The American Cancer Society estimates that 270,000 women will be diagnosed with breast cancer this year. Although many will be able to have breast conserving surgery, i.e., lumpectomy, many will need or prefer a mastectomy, or complete removal of the breast.
Some women need this procedure, because the cancer cannot be completely removed with lumpectomy alone. Others prefer it, fearing a recurrence or hoping to avoid the weeks of radiation often required after a lumpectomy.
Additionally, hundreds of other women at very high risk of breast cancer will undergo prophylactic mastectomy, or removal of their breasts to prevent breast cancer.
To many women, the loss of a breast is a devastating occurrence, one that strikes at their very sense of self. They may feel less feminine without a breast, find it awkward to have a missing breast or breasts under clothes, and find using a prosthesis, or rubber breast form, difficult. Thus, many women choose to undergo breast reconstruction after mastectomy.
In 2004, about 62,000 women underwent some form of breast reconstruction, according to the American Society of Plastic Surgeons. That figure represents a 22 percent decrease since 2000, likely due to the greater number of breast conserving surgeries being performed today.
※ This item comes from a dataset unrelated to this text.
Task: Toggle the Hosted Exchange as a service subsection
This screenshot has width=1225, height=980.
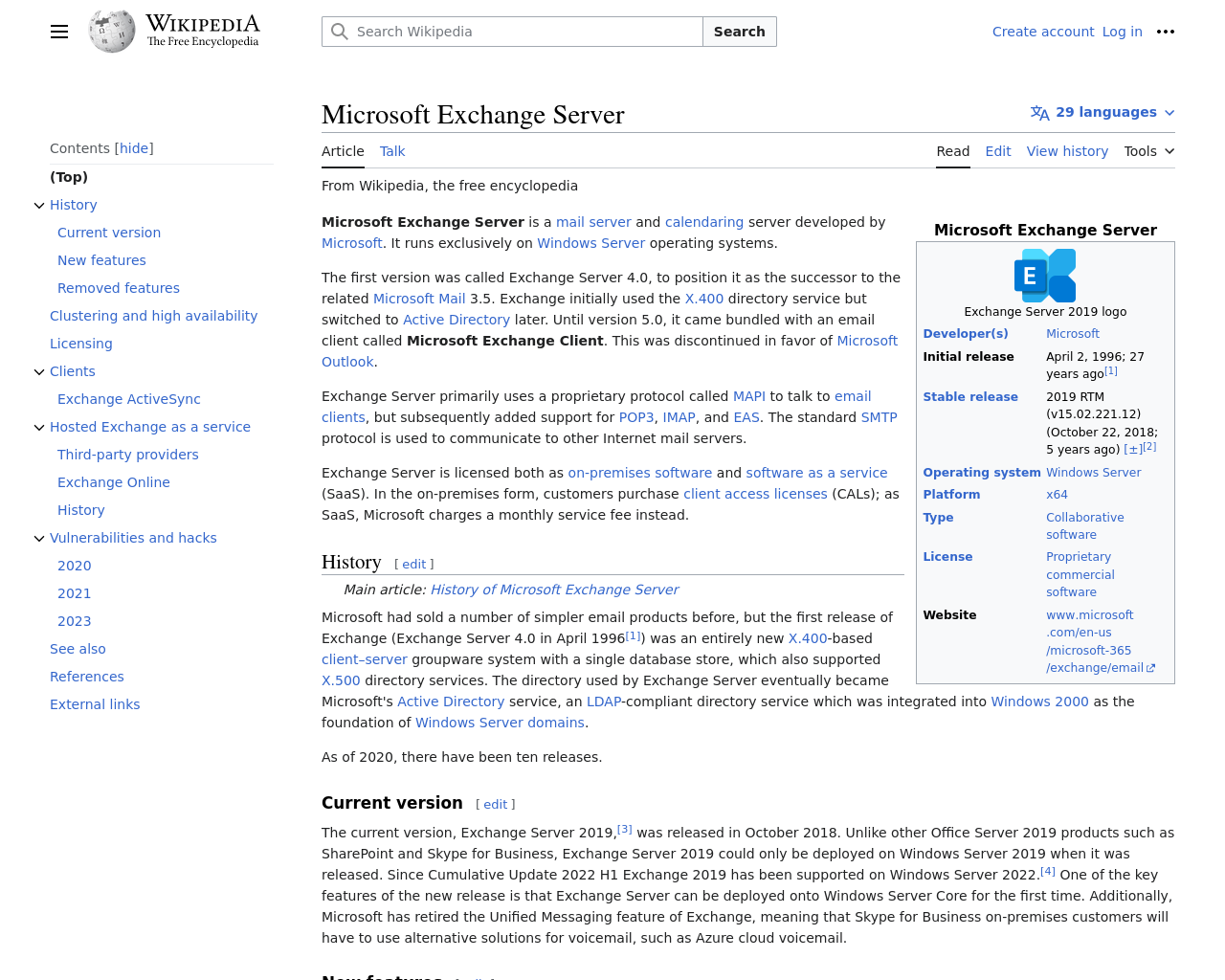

Overall, however, studies find that breast reconstruction surgery is underutilized. A recent report published in the Journal of the American Medical Association showed that of the 51,000 women identified who underwent a mastectomy between 1998 and 2002; only 16.5 percent had a reconstruction.
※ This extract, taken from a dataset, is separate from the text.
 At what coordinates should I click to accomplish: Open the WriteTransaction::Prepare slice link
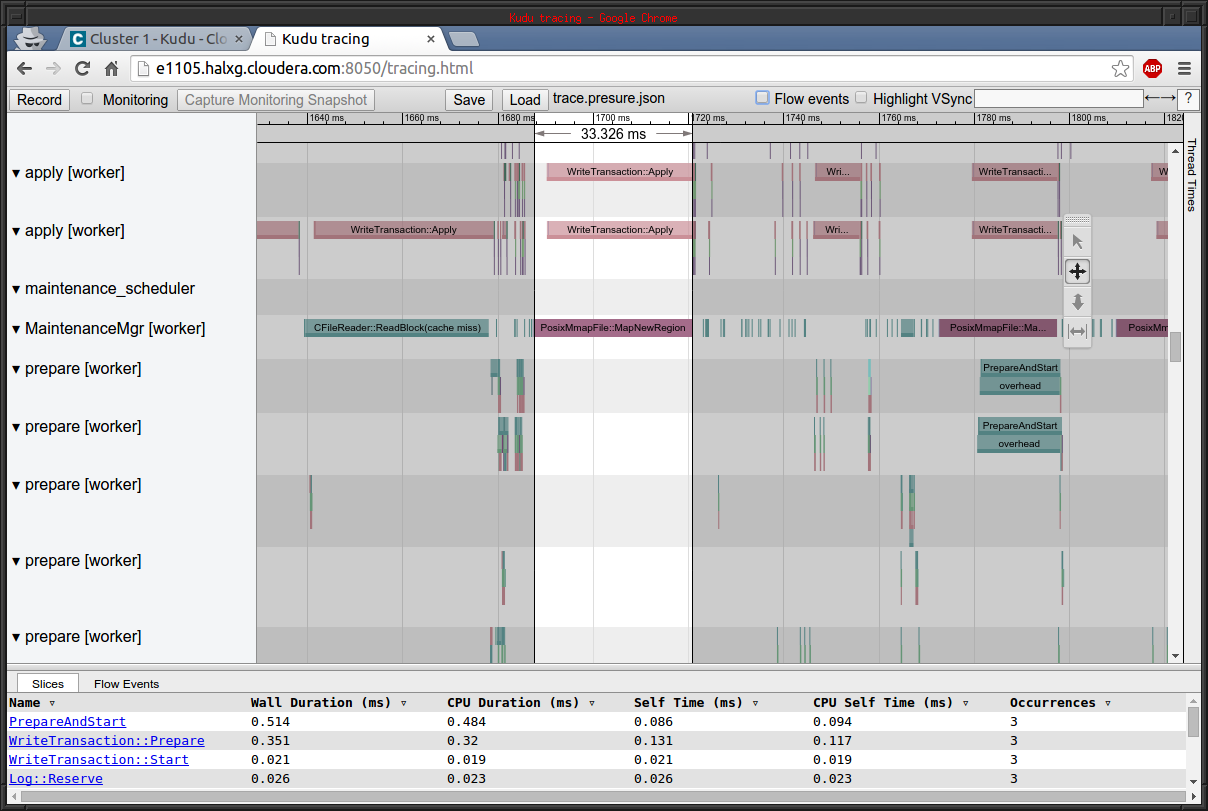pyautogui.click(x=106, y=741)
This study also found that the decision to have reconstruction is significantly affected by where you live, your race, age and stage of cancer. Specifically, the researchers found, African-American, Hispanic and Asian women were significantly less likely to have immediate or slightly delayed reconstruction than white women.
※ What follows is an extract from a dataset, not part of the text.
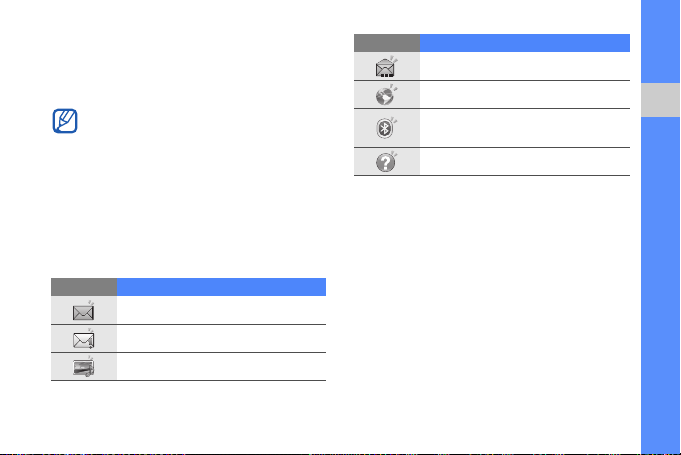The image size is (681, 455).
Task: Click the gray header cell of the left table
Action: (x=84, y=287)

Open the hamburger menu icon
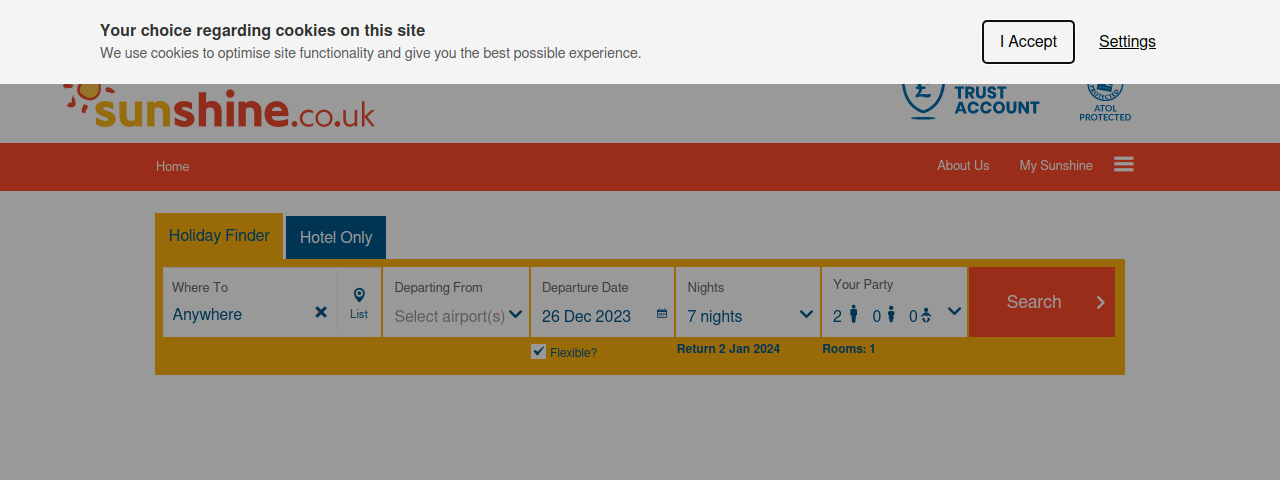point(1124,164)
If you choose to have breast reconstruction, you have two main options: breast implants, using silicone spheres filled with silicone gel or saline, or autologous reconstruction, which uses fat and tissue from your abdomen, back, buttocks or hips to shape a new breast. In many instances, reconstruction can be performed immediately after surgery, so you never wake up without a breast.
If you have health insurance, your carrier must pay for the procedure. The 1998 Federal Breast Reconstruction Law requires all health insurance companies to cover reconstruction of the breast on which mastectomy has been performed, and surgery and reconstruction of the other breast to produce a symmetrical appearance.
If you don't have health insurance, talk to your surgeon and the hospital about negotiating a discount rate. Many are willing to do that for women without insurance. You may also qualify for health insurance under your state's Medicaid program or other health-coverage programs for low- and moderate-income individuals.